Software Development Measurement Programs: from theory to practice: PhD Course, 10 HP/ECTS

Introduction

One part of software engineering research and practice is based on using quantitative data for decision making and assessments. Software engineers work with metrics to understand the complexity of their software products, which they can use to predict various quality attributes (e.g. maintainability, portability). Software engineering researchers use metrics to assess the outcome of their research activities, checking whether the introduced change in a software process leads to an improvement or deterioration of process efficiency, software quality and other aspects.


In this course, you will learn how to work with software metrics and metrology in the context of software development measurement programs. We will start with the theories needed for correct software measurement. Then we will gradually move towards the practice of software measurement (measurement systems), organization of measurement (measurement programs) and the ability to use metrics for decision making (machine learning).

Content of the course and assignments

The course is organized in modules, where we combine reading, discussions and small assignments. In order to pass the course, you need to pass at least 60% of all assignments. The grade for the course is either pass or fail, there are no partial grades and no partial points.

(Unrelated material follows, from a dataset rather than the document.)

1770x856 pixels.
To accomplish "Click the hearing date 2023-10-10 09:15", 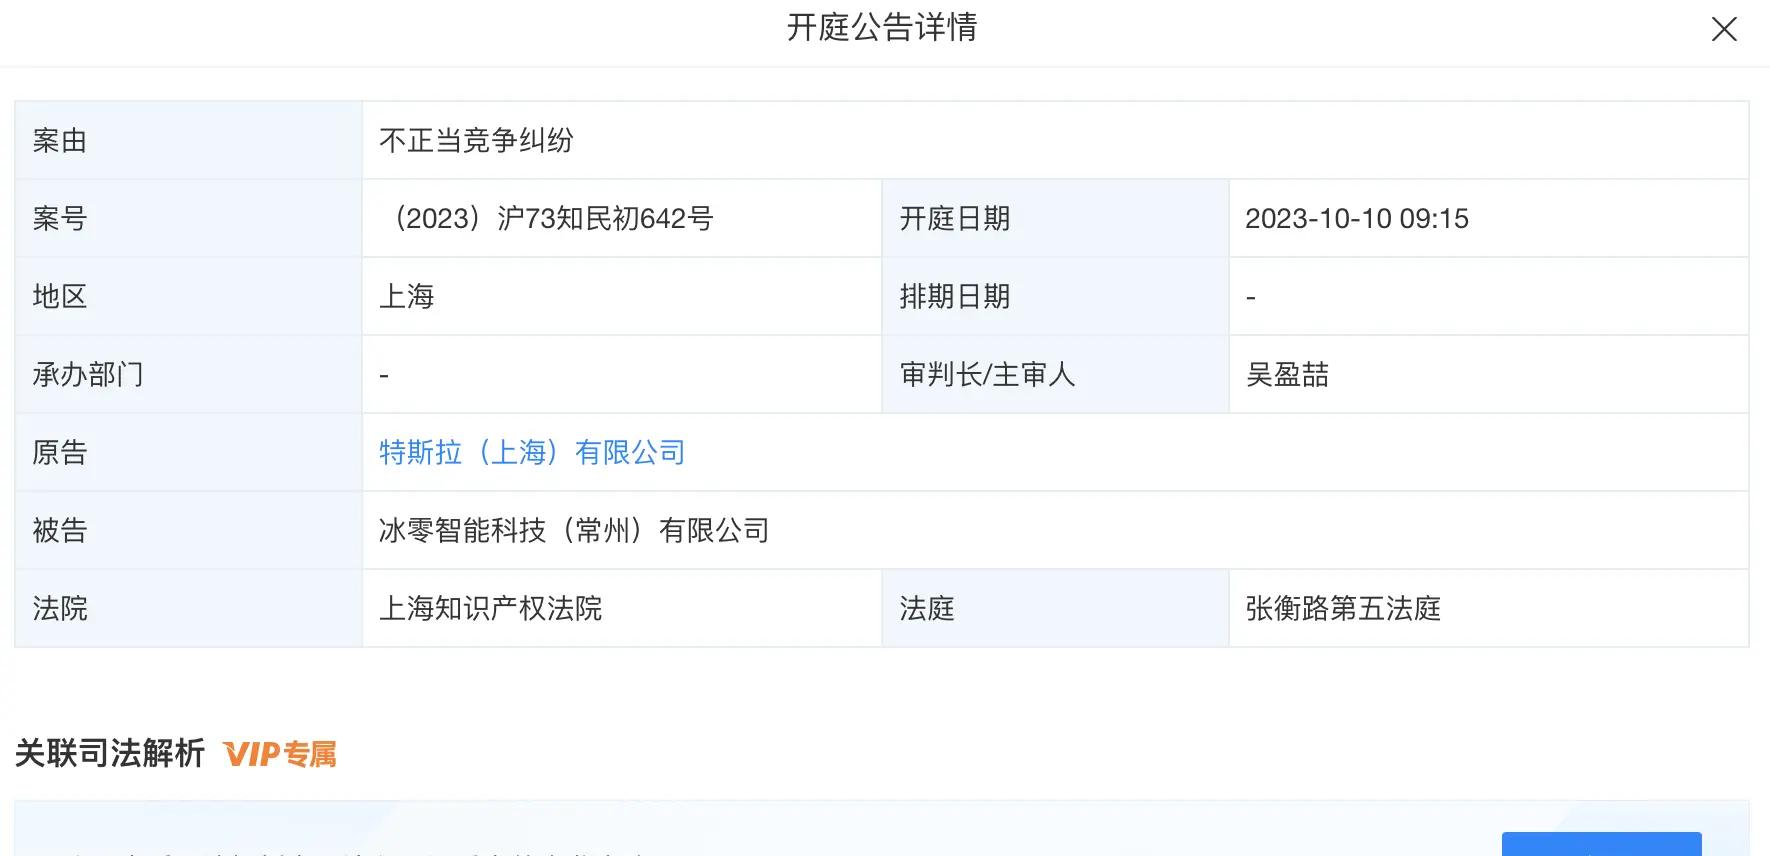I will click(x=1356, y=218).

Module 1: Introduction to measurement and measurement systems

In this module we go through the theory of measurement and the ISO 15939 standard for measurement systems. The goal is to introduce the principles of measurement and understand the “why” behind the measurement systems and metrology in software engineering. We learn the foundations needed to design measures and data collection mechanisms for such applications like machine learning, mining software repositories, software analytics and data-driven development.

Assignment: design a measurement system for defect backlog based on a chosen open source software.

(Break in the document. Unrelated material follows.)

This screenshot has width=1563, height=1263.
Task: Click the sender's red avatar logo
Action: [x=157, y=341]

Module 2: Data collection and quantification

In this module we discuss methods and tools for data collection – metric tools, scripts for mining software repositories and repositories of software data. The goal of this module is to learn how to take the design of a measure/metric from the design to the implementation domain. We learn both about the technical aspects of data collection and about the ethical aspects of it.

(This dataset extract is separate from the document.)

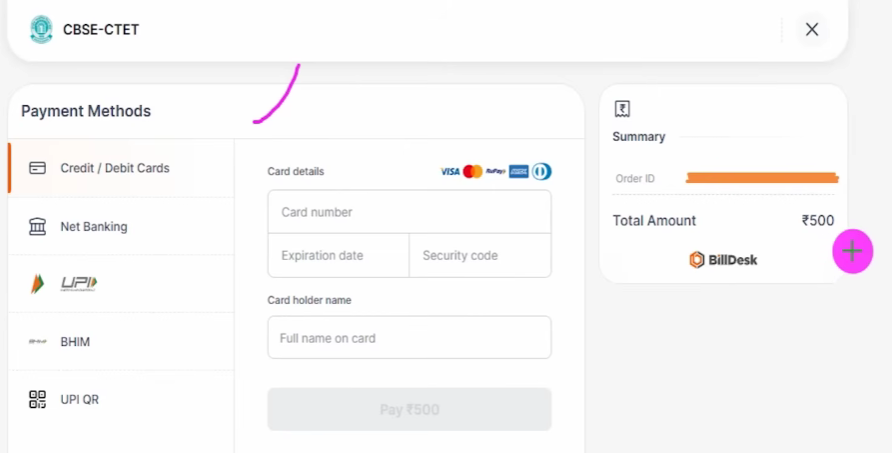Click the CBSE-CTET logo icon
This screenshot has width=892, height=453.
point(41,29)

Assignment: design and implement a system for collecting data from a chosen open source repository.

Module 3: Data consistency and quality

In this module we learn how to assess quality of data sets. We start with simple methods for assessing data consistency and then we move to other quality attributes, e.g. timeliness. We use AIMQ and other models of data quality, including ISO 25024, as the theoretical background. The goal is to learn how to check whether our data is good-enough for using it in making decisions.

Assignment: design a script for checking the quality of data extracted in module 1 or 2.

Module 4: Machine learning techniques

In this module we move from discussing data to discussing applications of it. We start with using our data to work with machine learning. Here, we learn some basic ML algorithms – decision trees and k-Nearest Neighbours. We introduce these techniques from the perspective of data analysis, not mathematical foundations.

Assignment: design and develop a machine learning recommender system based on the data from a chosen open source repository.

Module 5: Dashboards

Another application of data and measurement is to support decision-making. Therefore, in this module we introduce techniques used to design actionable dashboards. We learn about different kinds of dashboards and how they communicate message from the data in an effective way. We also learn how the presentation of the data influences the message. The goal of this module is to learn what is important when turning data into decision support.

Assignment: design and develop a dashboard based on the data from the recommender system.

Module 6: Introducing measurement systems into organizations – measurement programs

In the last module, we learn about the organizational aspects of measurement – measurement programs. We learn about how a measurement program is constructed and which elements of the measurement programs exist. The goal is to is learn how a measurement program is organized and which roles are important for the program.

Assignment: present a selected paper about a measurement program.